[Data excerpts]
BEGIN

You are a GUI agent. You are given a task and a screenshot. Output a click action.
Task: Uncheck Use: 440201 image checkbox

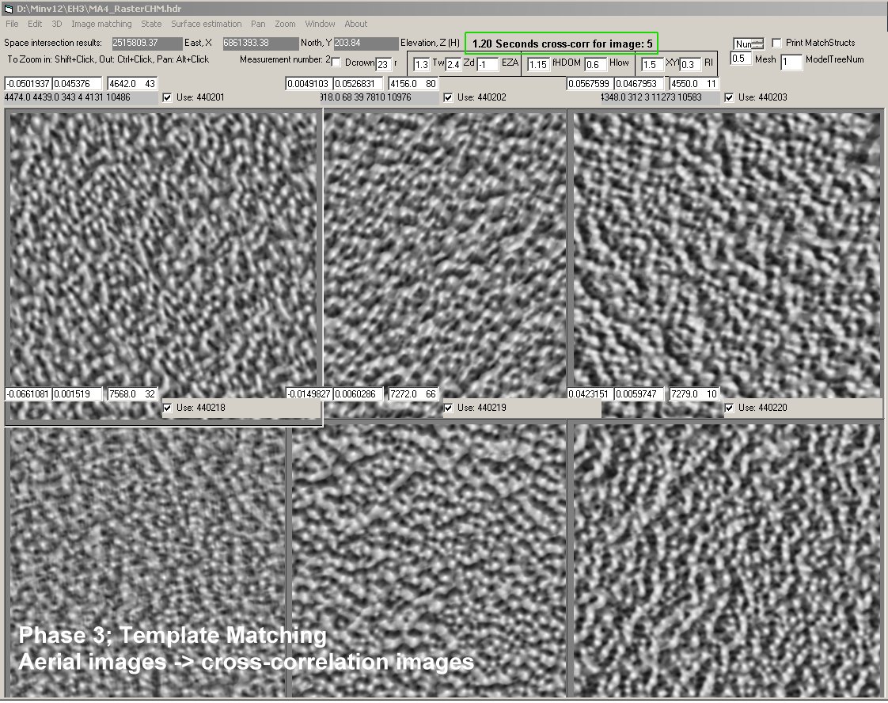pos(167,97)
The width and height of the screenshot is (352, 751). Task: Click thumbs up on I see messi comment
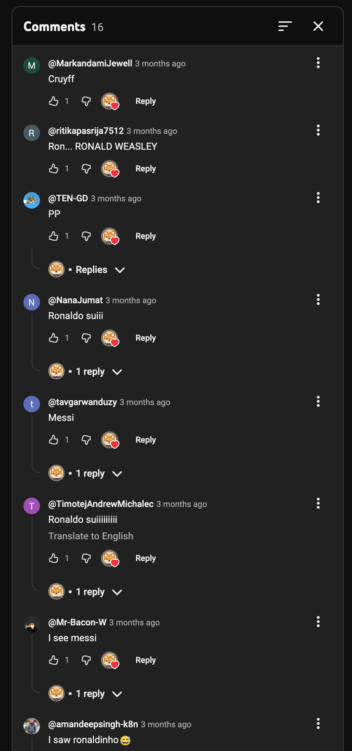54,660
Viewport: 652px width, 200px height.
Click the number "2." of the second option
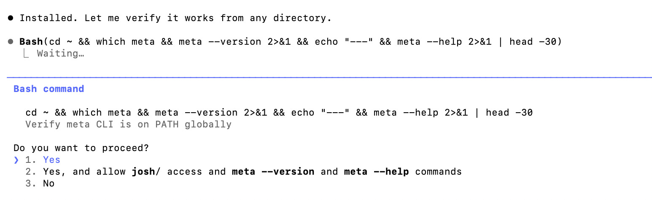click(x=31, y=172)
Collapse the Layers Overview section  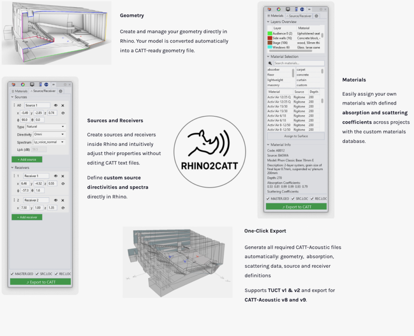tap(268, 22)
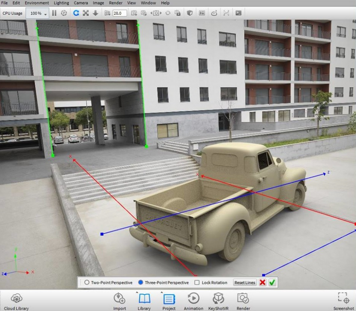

END

DESCRIPTION OF THE TASK: Please transcribe exactly the lines from the start of the records through the line containing "Viewport: 652px width, 200px height.", leaving the pictures out.

PROBLEM SOLUTION:
You are a GUI agent. You are given a task and a screenshot. Output a click action.
Task: Uncheck Use: 440201 image checkbox

pos(167,97)
The width and height of the screenshot is (352, 751). Task: Click thumbs up on I see messi comment
54,660
Viewport: 652px width, 200px height.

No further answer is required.